Dejando escapar la presión (62-0513e)

Todos nos desanimamos. Puede ser en el trabajo, con nuestra familia o, frecuentemente, con nosotros mismos. No obstante, el Señor conoce cada situación. Él sabe a qué hora se despiertan ustedes, lo que piensan en el trabajo y hasta el color de sus zapatos. Él sabe todo y sigue siendo el Gran Consolador. Este hermano de California estaba desanimado y luego se dio cuenta de que el Señor Jesús lo sabía todo. El siguiente es su testimonio.

Saludos en el Nombre del Señor Jesucristo:

Hoy es sábado y hace solo unas horas terminamos el precioso Tiempo a Solas mundial. Deseo adorar al Señor compartiéndoles este testimonio.

Trabajo como supervisor y trato con incrédulos. El diablo siempre está allí para importunarme y hacerme sentir miserable. Algunos no tienen buena actitud, no se llevan bien con los demás, no trabajan lo suficiente y se entretienen con juegos. Otros solo se quejan del salario, de los impuestos y piensan que tengo preferidos, que no soy justo y demás.

Aparte de eso, debo lidiar con las exigencias de mis jefes. Llegué al extremo de “enfermarme psicológicamente”. Llegaba a casa y no quería hablar con nadie. Hasta me molestaba oír la notificación de un mensaje de texto; solo quería tranquilidad o partir a las montañas y jamás regresar. Después, me empecé a deprimir y entristecer. Como soy supervisor, la gente constantemente me abordaba para hacerme preguntas y consultarme problemas. Algunos eran problemas de verdad, pero otros no.

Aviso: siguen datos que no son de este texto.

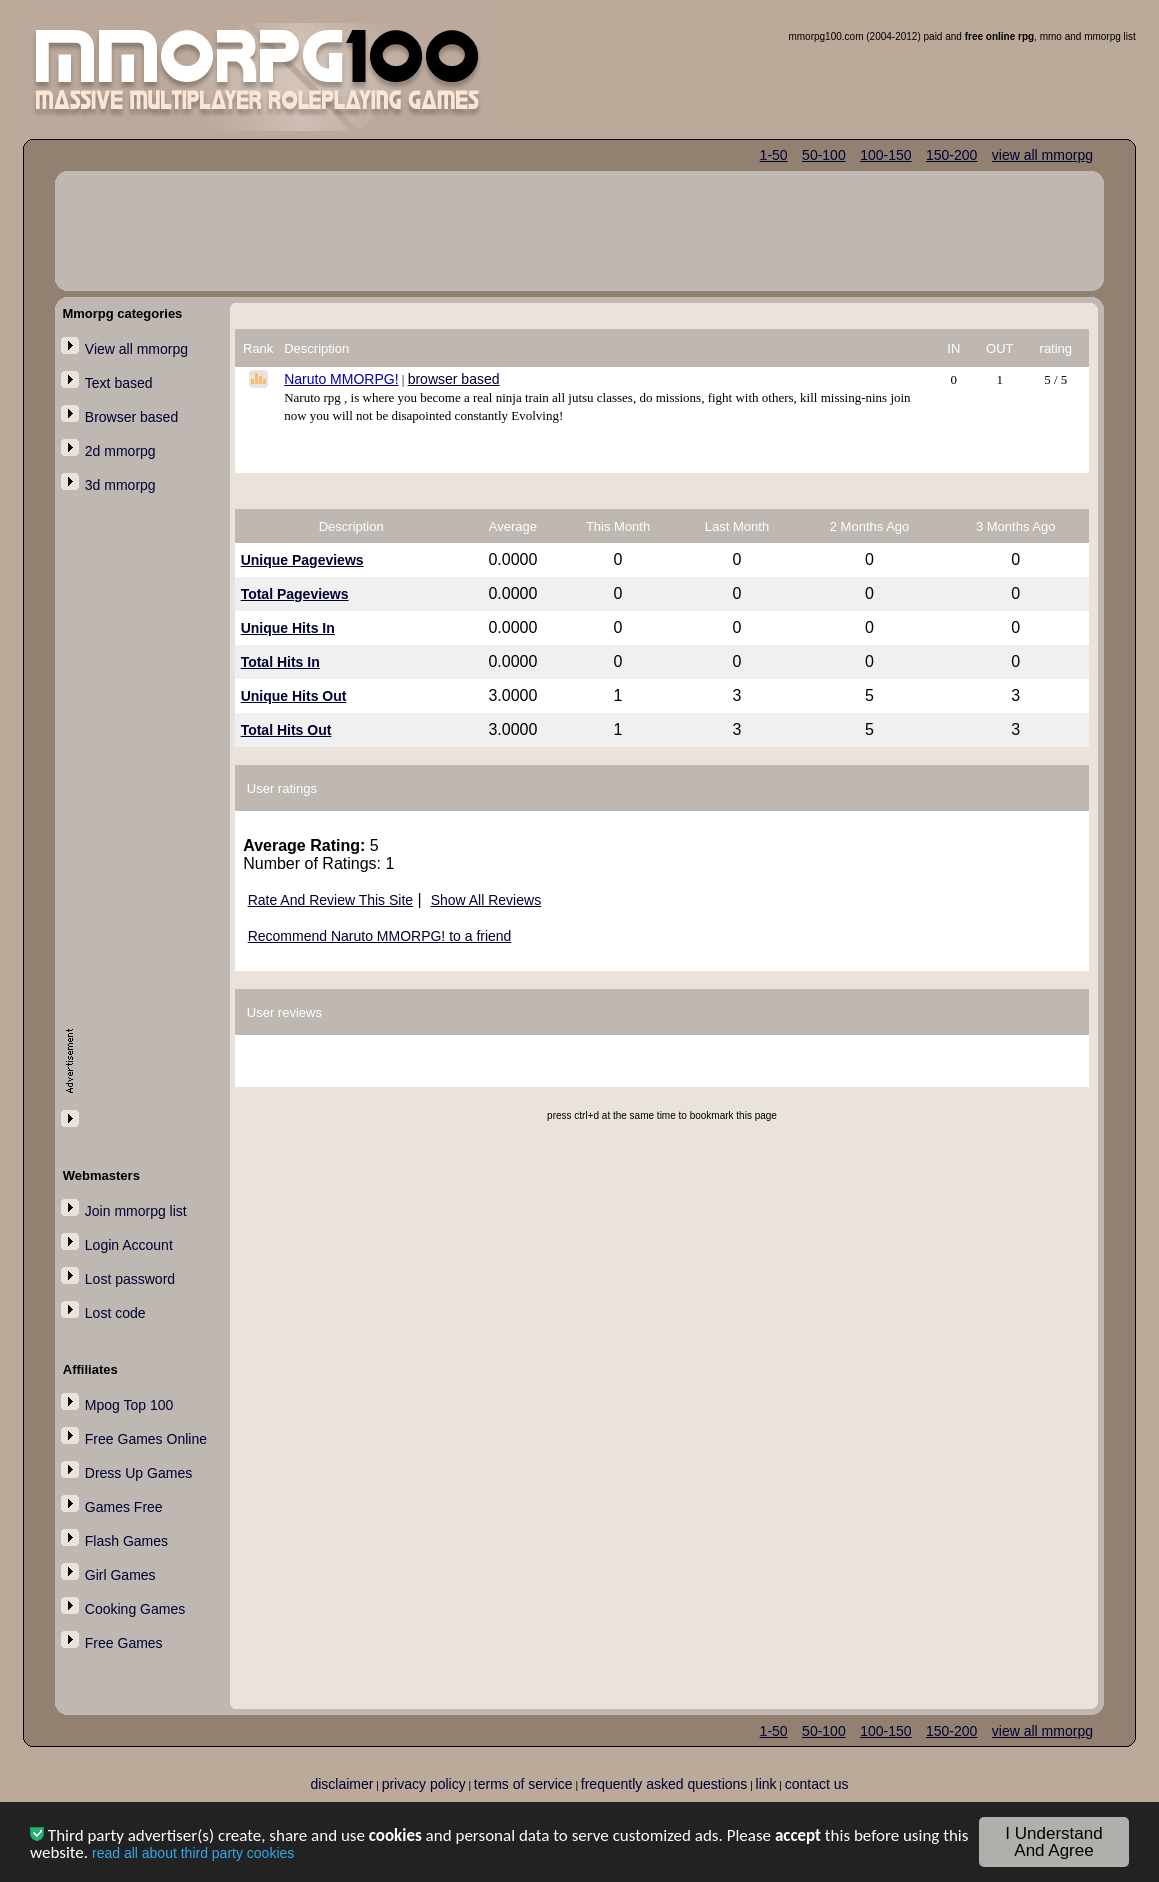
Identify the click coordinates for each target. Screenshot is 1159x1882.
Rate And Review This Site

No podía tolerar los problemas que surgían. Me molestaban demasiado, pues necesitaba un descanso, una pausa. Las vacaciones y los descansos sin duda ayudaban un poco; pero, cuando regresaba, seguía empeorando. Comencé a perder la motivación. Me tomaba un café expreso o mis suplementos vitamínicos con un batido de proteínas, y, aun así, no sentía energía. Era infeliz. Dejé de ayudar a mis compañeros y, básicamente, mi desempeño era el mínimo.

No recuerdo el sermón en el que el Hermano Branham mencionó que, si uno está desmotivado, ni siquiera va a poder levantarse de la silla; eso es absolutamente cierto. Sin importar cuantas bebidas energéticas tomen o cuán saludable sea su alimento, si uno no está motivado, no puede levantarse de la silla; y, un día, llegué a ese punto.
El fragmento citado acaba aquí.